Mendt: Das ist leider immer der Fall und wird leider immer ärger. Ich mache davor zwar kein Yoga, so wie meine Tochter, aber ich versuche mich zu beruhigen. Das ist eine blöde G’schicht’ und hört leider nicht auf.
Das überrascht mich jetzt. Ich habe immer gedacht, dass Sie da ganz cool sind.
Mendt: Ja, das war ich in den jungen Jahren. Diese Unverfrorenheit, die ich gehabt habe, mit 20, 30 Jahren, die hätte ich gerne noch. Ich weiß nicht, was da in einem vorgeht, entweder die Möglichkeit, was passieren könnte, oder es ist die Ehrfurcht vor dem Publikum. Es ist ja nicht selbstverständlich, dass die Leute zum Konzert kommen und mir zuhören. Da bin ich sehr dankbar, und diesen Respekt zeige ich auf der Bühne. Die Leute zahlen dafür und deswegen muss man auch immer versuchen, das Beste zu leisten.
Wenn man in die Jahre kommt, wird man häufig mit der Vergangenheit konfrontiert. Spielt Sentimentalität für Sie irgendeine Rolle? Alleine mit dem Begriff ergäbe es ja ob Ihres Namens ein schönes Wortspiel.
Mendt: (lacht) Eigentlich nein. Ich bin überhaupt nicht traurig oder denke zurück, wie schön das war – schöne Zeiten hat es immer gegeben. Ich denke an das Jetzt und ich denke an das Morgen, und bin mir gar nicht bewusst, dass ich eigentlich jetzt, wenn’s gut geht, bald den Achter vor mir hab. Da glaube ich manchmal, ich rede von einer anderen Person und habe nicht das Gefühl, dass es mich betrifft. Mir war das Alter immer egal, ich habe mich nie älter oder jünger gemacht. Es geht immer alles weiter und das ist gut so.
„Schauspiel kann man nicht erlernen. Schauspiel hast du oder hast du nicht.“
Marianne Mendt
1972 erhielten Sie Ihre erste Musicalrolle in „Funny Girl“. Welche Erinnerungen daran haben Sie?

[Arbeitsaufträge]
A) Beantworte anhand des Interviews kurz die folgenden Fragen:
(i) Was macht Mendts Tochter, anders als Mendt selbst?
(ii) In welchem Alter hatte Mendt nach eigener Aussage jene Unverfrorenheit, die sie gerne noch hätte?
(iii) In welchem Jahr und in welchem Stück erhielt Mendt ihre erste Musicalrolle?
B) Schreibe den Abschnitt des Interviews wortgetreu ab. Beginne bei den Worten „Das überrascht mich“ und höre nach den Worten „Beste zu leisten.“ auf.

[Datenauszug]
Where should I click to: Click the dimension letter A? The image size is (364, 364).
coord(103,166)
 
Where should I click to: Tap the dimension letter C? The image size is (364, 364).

[Erwartete Ergebnisse]
A)
(i) Sie macht Yoga.
(ii) Mit 20, 30 Jahren.
(iii) 1972, in „Funny Girl“.

B)
Das überrascht mich jetzt. Ich habe immer gedacht, dass Sie da ganz cool sind.
Mendt: Ja, das war ich in den jungen Jahren. Diese Unverfrorenheit, die ich gehabt habe, mit 20, 30 Jahren, die hätte ich gerne noch. Ich weiß nicht, was da in einem vorgeht, entweder die Möglichkeit, was passieren könnte, oder es ist die Ehrfurcht vor dem Publikum. Es ist ja nicht selbstverständlich, dass die Leute zum Konzert kommen und mir zuhören. Da bin ich sehr dankbar, und diesen Respekt zeige ich auf der Bühne. Die Leute zahlen dafür und deswegen muss man auch immer versuchen, das Beste zu leisten.